This collector was doing what we now call cherrypicking. He apparently had great success, as he reeled off findings that included two 1909-S V.D.B.s, seven 1914-Ds, 11 1909-Ss, two 1931-Ss, 14 1924-Ds and 10 1911-Ss as well as other scarce dates.

Not to be daunted, he had set a timetable to examine another 1 million coins over the next two or three years.

Although going through thousands of thousands of cents might be laborious and a little messy, this was topped in one way by a story in Baltimore. Police observed a fellow emerging from a sewer hole, covered in muck and his pockets apparently bulging with coins. When questioned by police as to what he was doing, he reported he was obviously looking for coins (as well as jewelry) and that on occasion he had found valuable coins.

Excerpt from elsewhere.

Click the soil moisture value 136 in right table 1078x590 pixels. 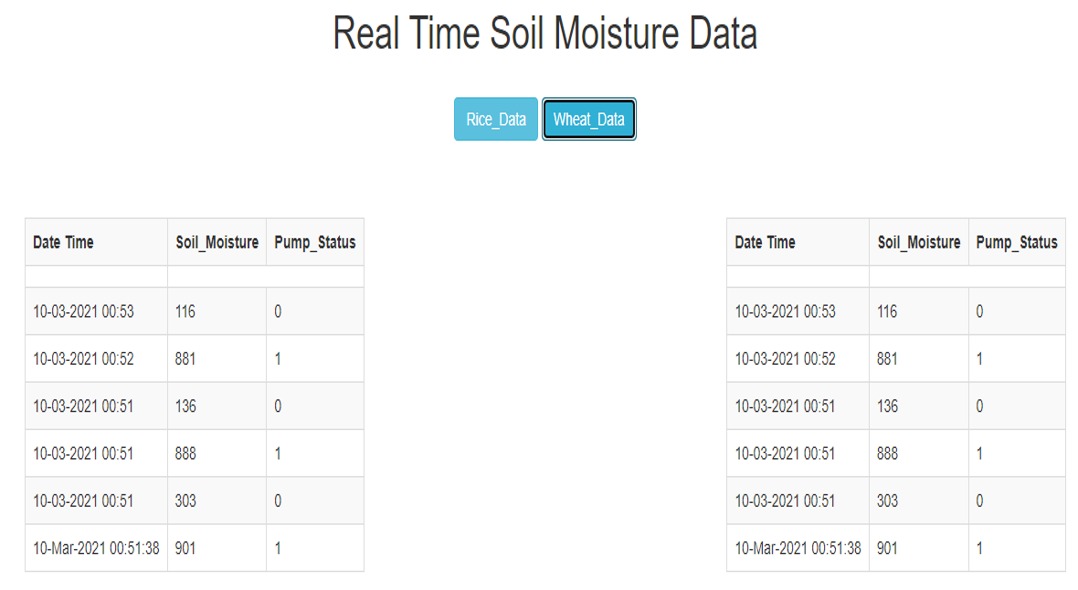pyautogui.click(x=886, y=405)
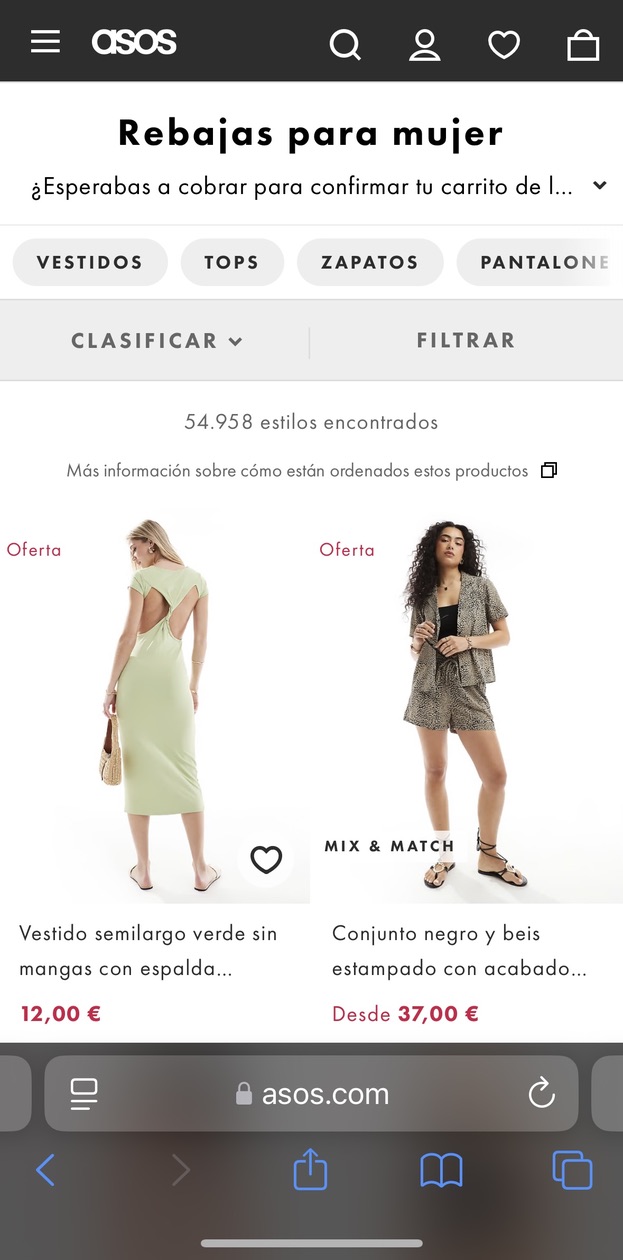Save green dress with heart toggle

click(x=266, y=859)
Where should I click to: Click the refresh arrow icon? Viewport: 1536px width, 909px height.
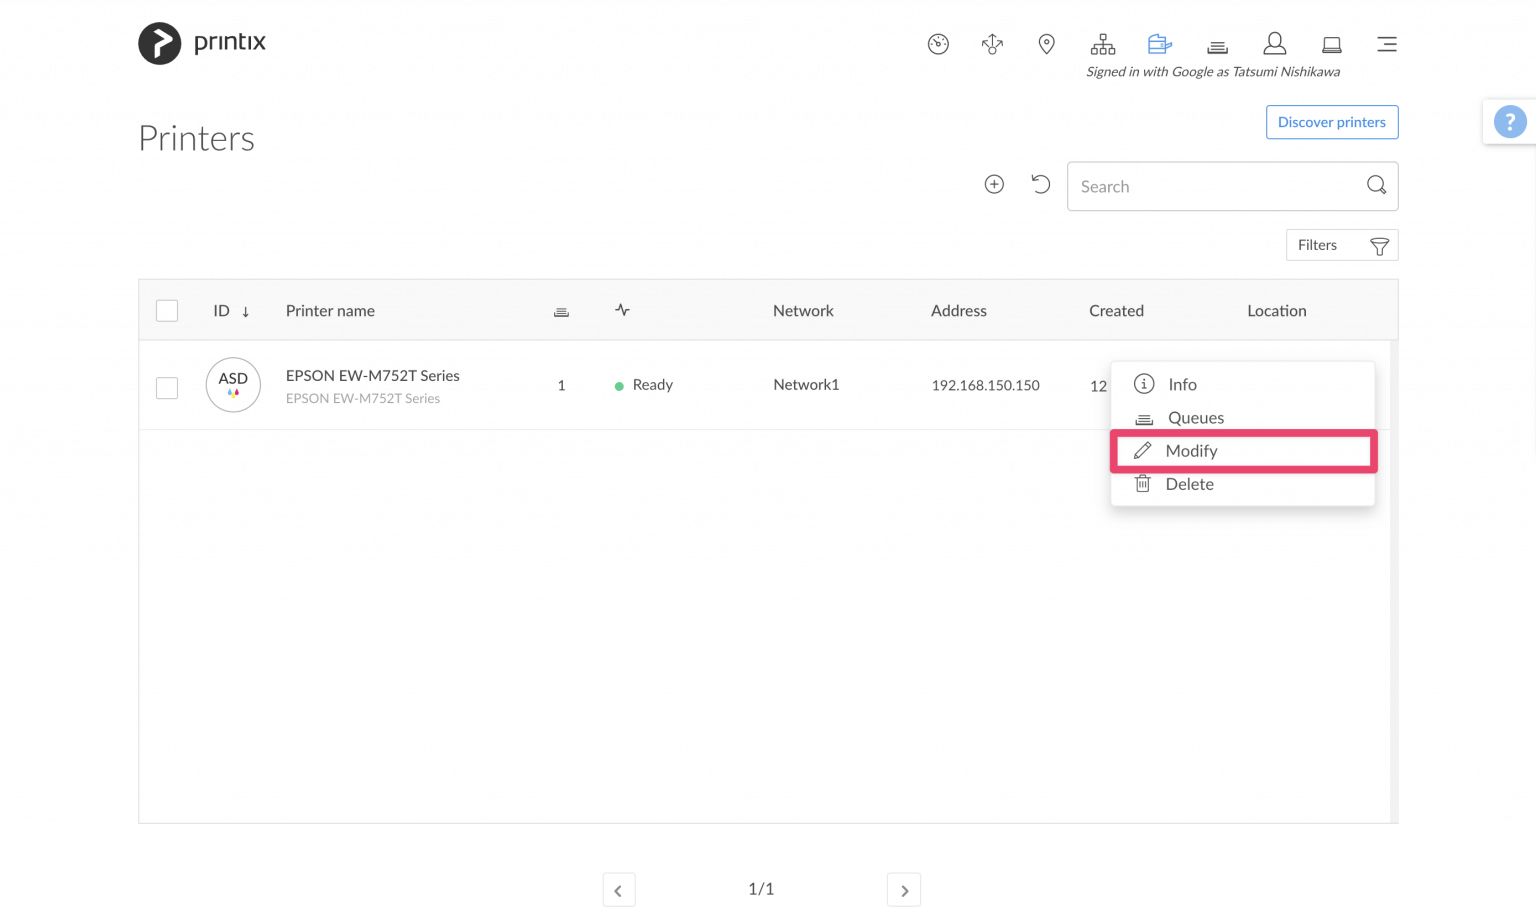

Was this fellow a collector or an opportunist? Who knows?

In the 1960s public transportation always seemed to be busy and crowded. This was before people moved to the suburbs and started using their cars to get to work.

In the process of getting on and off public transportation, coins were dropped and ended up in the numerous street sewer drains. Many of these old sewers lines went back to the 1800s and were no doubt loaded with coins.

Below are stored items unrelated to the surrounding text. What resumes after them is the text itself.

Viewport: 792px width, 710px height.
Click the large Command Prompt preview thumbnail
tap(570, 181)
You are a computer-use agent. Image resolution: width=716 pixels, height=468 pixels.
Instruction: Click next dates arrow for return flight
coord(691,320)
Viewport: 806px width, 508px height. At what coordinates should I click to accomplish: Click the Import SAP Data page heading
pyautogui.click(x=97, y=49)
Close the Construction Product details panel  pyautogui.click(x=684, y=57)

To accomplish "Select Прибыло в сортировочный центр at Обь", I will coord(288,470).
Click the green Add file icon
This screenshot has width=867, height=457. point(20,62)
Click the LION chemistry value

Would you go down into the sewers in search of coins - even wearing modern protective gear? I wouldn’t.

My favorite is the story about an Air Force technical sergeant who started collecting coins during World War II. A British major in the Royal Air Force gave him 100 of his duplicate coins.

This energized the sergeant and it was reported that he had assembled more than 60,000 specimens. The story was accompanied by a photo of the sergeant standing in front of a massive display at a Texas Air Force Base that was only part of his collection. Extreme collecting, sure, but the sergeant had bragging rights.

The above stories are all wonderful snapshots of regular people collecting coins—just people doing what they like to do. While going through 1 million or even a half-million Lincoln cents isn’t my thing, it’s great that these people enjoyed it.

The Air Force sergeant obviously had a collecting interest and a great sense of organization. Just the cataloging, storage and set up of such a massive display does indeed indicate great dedication. For the sewer finds, I would have to think about it.

Today the world is different. Patiently examining thousands of coins, especially one-cent pieces, may be a lost art. However, if there is a hobby that has folks who are patient, it’s this one.

Old magazines are fun. Pick one up and you will chuckle at the prices. You will also shutter at some of the coin preservation (cleaning) supplies that were offered for sale, which no doubt ruined many a nice coin, but at the time, who knew?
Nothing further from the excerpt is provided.